### Work task
Each line containing the string "will" should be copied out of the entries.

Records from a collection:
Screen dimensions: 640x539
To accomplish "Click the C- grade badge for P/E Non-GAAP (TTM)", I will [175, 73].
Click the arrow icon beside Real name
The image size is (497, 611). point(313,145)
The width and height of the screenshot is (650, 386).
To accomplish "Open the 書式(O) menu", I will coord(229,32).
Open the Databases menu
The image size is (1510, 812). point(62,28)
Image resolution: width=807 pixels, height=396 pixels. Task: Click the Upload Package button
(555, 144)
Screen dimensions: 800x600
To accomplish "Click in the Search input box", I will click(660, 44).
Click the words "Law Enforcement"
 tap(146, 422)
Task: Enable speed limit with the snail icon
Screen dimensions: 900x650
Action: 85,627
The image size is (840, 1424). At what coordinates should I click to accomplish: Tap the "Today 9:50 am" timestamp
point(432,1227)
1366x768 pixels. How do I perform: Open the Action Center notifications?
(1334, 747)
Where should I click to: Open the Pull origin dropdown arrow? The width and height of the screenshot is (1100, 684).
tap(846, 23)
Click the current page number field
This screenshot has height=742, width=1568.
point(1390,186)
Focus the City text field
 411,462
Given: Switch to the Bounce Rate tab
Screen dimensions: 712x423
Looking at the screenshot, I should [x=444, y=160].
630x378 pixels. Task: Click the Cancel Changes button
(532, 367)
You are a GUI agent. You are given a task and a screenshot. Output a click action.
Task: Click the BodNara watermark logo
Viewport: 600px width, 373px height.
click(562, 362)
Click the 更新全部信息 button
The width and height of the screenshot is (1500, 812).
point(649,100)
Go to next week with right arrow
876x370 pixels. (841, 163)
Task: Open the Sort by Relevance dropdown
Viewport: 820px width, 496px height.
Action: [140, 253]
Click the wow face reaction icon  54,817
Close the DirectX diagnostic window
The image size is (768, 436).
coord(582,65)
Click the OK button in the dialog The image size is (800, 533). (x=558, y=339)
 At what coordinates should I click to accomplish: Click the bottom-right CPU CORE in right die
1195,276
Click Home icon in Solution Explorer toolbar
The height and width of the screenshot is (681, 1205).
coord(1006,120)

### Reply
To accomplish "Click the C- grade badge for P/E Non-GAAP (TTM)", I will [175, 73].
To accomplish "Open the 書式(O) menu", I will coord(229,32).
To accomplish "Click in the Search input box", I will click(660, 44).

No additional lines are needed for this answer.